[Opening Listed records section]
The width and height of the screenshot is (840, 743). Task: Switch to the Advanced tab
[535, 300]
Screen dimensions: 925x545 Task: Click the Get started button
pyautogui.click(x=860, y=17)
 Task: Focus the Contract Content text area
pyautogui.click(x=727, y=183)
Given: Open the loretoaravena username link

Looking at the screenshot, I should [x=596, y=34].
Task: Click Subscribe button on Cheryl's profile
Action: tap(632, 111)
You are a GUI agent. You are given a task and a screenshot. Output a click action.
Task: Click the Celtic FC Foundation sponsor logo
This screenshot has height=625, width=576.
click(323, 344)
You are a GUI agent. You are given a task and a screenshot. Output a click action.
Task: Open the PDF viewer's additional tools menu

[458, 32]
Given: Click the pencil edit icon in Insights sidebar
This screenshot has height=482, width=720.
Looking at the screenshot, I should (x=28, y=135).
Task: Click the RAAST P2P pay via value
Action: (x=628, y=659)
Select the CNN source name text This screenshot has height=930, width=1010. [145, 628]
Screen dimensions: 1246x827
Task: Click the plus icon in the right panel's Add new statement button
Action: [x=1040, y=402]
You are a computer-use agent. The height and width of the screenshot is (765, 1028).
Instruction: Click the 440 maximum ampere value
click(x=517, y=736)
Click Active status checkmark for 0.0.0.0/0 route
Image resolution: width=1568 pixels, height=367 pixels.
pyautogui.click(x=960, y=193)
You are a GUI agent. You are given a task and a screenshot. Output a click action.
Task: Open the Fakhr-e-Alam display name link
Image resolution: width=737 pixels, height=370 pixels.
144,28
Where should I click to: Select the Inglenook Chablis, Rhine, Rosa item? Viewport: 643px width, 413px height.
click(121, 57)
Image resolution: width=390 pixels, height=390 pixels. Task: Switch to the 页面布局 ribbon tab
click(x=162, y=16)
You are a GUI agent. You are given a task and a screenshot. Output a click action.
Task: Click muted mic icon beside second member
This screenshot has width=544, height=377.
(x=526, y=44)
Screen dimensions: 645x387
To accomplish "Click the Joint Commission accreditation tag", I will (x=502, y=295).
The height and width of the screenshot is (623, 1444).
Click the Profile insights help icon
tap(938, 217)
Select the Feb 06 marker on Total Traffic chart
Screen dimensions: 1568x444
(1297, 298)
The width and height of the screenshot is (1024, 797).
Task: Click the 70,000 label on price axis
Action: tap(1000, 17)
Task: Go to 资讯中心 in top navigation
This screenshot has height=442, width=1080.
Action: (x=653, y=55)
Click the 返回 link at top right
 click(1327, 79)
[Closing Listed records section]
• [What to produce]
Line by line, retype all the entries exactly as they are shown.

• [Solution for this problem]
The width and height of the screenshot is (840, 743). Task: Switch to the Advanced tab
[535, 300]
Screen dimensions: 925x545 Task: Click the Get started button
pyautogui.click(x=860, y=17)
 Task: Focus the Contract Content text area
pyautogui.click(x=727, y=183)
Given: Open the loretoaravena username link

Looking at the screenshot, I should [x=596, y=34].
Task: Click Subscribe button on Cheryl's profile
Action: tap(632, 111)
You are a GUI agent. You are given a task and a screenshot. Output a click action.
Task: Click the Celtic FC Foundation sponsor logo
This screenshot has height=625, width=576.
click(323, 344)
You are a GUI agent. You are given a task and a screenshot. Output a click action.
Task: Open the PDF viewer's additional tools menu

[458, 32]
Given: Click the pencil edit icon in Insights sidebar
This screenshot has height=482, width=720.
Looking at the screenshot, I should (x=28, y=135).
Task: Click the RAAST P2P pay via value
Action: (x=628, y=659)
Select the CNN source name text This screenshot has height=930, width=1010. [145, 628]
Screen dimensions: 1246x827
Task: Click the plus icon in the right panel's Add new statement button
Action: [x=1040, y=402]
You are a computer-use agent. The height and width of the screenshot is (765, 1028).
Instruction: Click the 440 maximum ampere value
click(x=517, y=736)
Click Active status checkmark for 0.0.0.0/0 route
Image resolution: width=1568 pixels, height=367 pixels.
pyautogui.click(x=960, y=193)
You are a GUI agent. You are given a task and a screenshot. Output a click action.
Task: Open the Fakhr-e-Alam display name link
Image resolution: width=737 pixels, height=370 pixels.
144,28
Where should I click to: Select the Inglenook Chablis, Rhine, Rosa item? Viewport: 643px width, 413px height.
click(121, 57)
Image resolution: width=390 pixels, height=390 pixels. Task: Switch to the 页面布局 ribbon tab
click(x=162, y=16)
You are a GUI agent. You are given a task and a screenshot. Output a click action.
Task: Click muted mic icon beside second member
This screenshot has width=544, height=377.
(x=526, y=44)
Screen dimensions: 645x387
To accomplish "Click the Joint Commission accreditation tag", I will (x=502, y=295).
The height and width of the screenshot is (623, 1444).
Click the Profile insights help icon
tap(938, 217)
Select the Feb 06 marker on Total Traffic chart
Screen dimensions: 1568x444
(1297, 298)
The width and height of the screenshot is (1024, 797).
Task: Click the 70,000 label on price axis
Action: tap(1000, 17)
Task: Go to 资讯中心 in top navigation
This screenshot has height=442, width=1080.
Action: (x=653, y=55)
Click the 返回 link at top right
 click(1327, 79)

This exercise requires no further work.